Scientists Invent Device To Harvest Drinkable Water From Desert Air

Scientists Invent Device To Harvest Drinkable Water From Desert Air

Scientists Unveil Fresh Water From The Desert

(UnitedReader.com) – Deserts are unquestionably dry regions. Water is as scarce as it can be, which is bad news for anyone living in such extremes. People don’t have to live in the desert to be subjected to these conditions; sometimes they just experience droughts, causing a dry and arid environment. Scientists have come up with a device to essentially create water from thin air.

Okay, It’s Not Magic

Pulling something from nothing seems like a magic trick, but it’s not. In fact, it’s both scientific and now possible, at least with water. According to a report from Fast Company, the University of Texas is developing new technology that could help people deal with prolonged droughts, much like the one Ethiopians are facing now.

Through the use of low cost materials, the university is creating a simple piece of technology that can literally pull water from the air, regardless of how dry the environment is. Youhong Guo, who led a study on the technology in Nature Communications, explained the best aspect of the new technology is that there are no geographical barriers to prevent it from operating.

New but Not New

While the act of harvesting water from air isn’t necessarily new, the process called “atmospheric water harvesting” is energy intensive, making it expensive to pull water from dry climates such as deserts or places suffering from drought. In places like Ethiopia, which are often in poverty, the technology becomes hard to build or buy. The University of Texas is using alternative materials such as salt, konjac gum, and a plant-based polymer.

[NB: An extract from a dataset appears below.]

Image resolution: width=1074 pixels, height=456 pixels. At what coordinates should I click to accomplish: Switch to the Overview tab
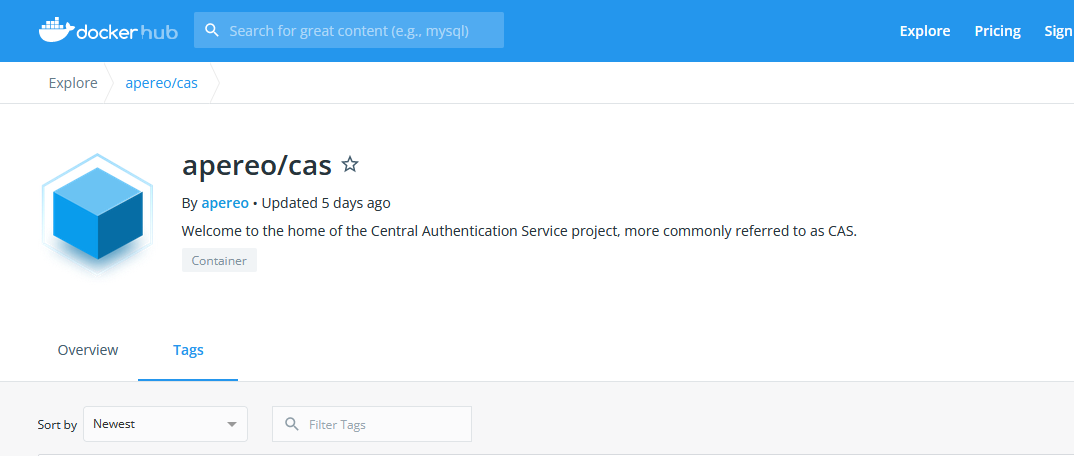point(88,350)
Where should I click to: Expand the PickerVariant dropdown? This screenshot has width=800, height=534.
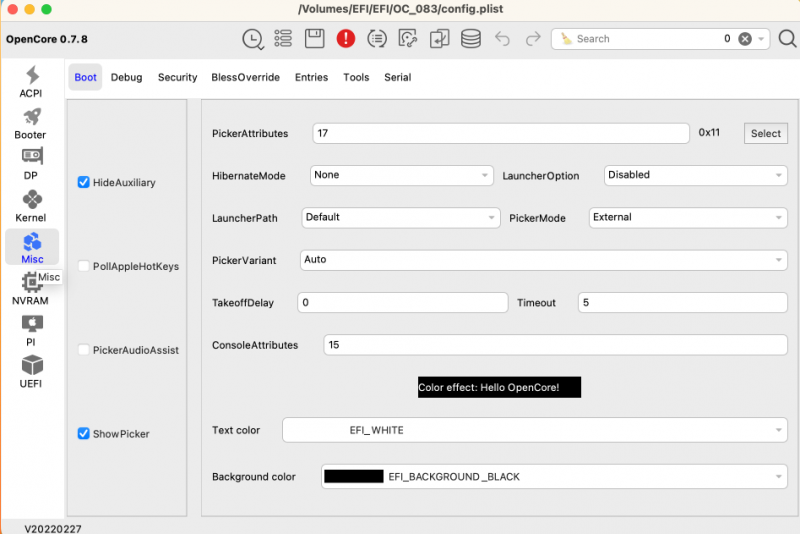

Atmospheric Water Harvesting

The process works much like sugar or salt clumping after being exposed to open air for so long. Guo explained that the salt is the part that wants to absorb the water, adding that by itself the salt would take ten hours for scientists to collect and extract the water. With the materials the University of Texas is utilizing, that process takes a fraction of that time.

The ingredients combined quickly absorb water, and also expedite the release when scientists apply heat. The university’s design takes about an hour to absorb the water and only 10 minutes to extract it, allowing researchers to get more cycles per day and therefore more water. The researcher-developed prototype can absorb and release around six liters of water per day at 15% relative humidity; at 30%, that number more than doubles to 13 liters per day. The more humidity in the air, the more water there is to collect.

The Advanced Research Projects division of the US Department of Defense funded the program and has expressed interest in using the technology to provide soldiers in the desert with water. This advancement could be revolutionary and has the potential to solve the world’s water problem.